> **Exercise goal**
Reproduce, with no edits, the line that contains "Image resolution: width=549" and all the lines that follow it, ending with the last line of the records.

----- Material provided

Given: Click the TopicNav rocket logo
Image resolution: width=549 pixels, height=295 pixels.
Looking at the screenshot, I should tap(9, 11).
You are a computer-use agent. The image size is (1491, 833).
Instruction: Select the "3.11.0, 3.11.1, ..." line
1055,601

----------

> **Worked solution**
Image resolution: width=549 pixels, height=295 pixels.
Looking at the screenshot, I should tap(9, 11).
You are a computer-use agent. The image size is (1491, 833).
Instruction: Select the "3.11.0, 3.11.1, ..." line
1055,601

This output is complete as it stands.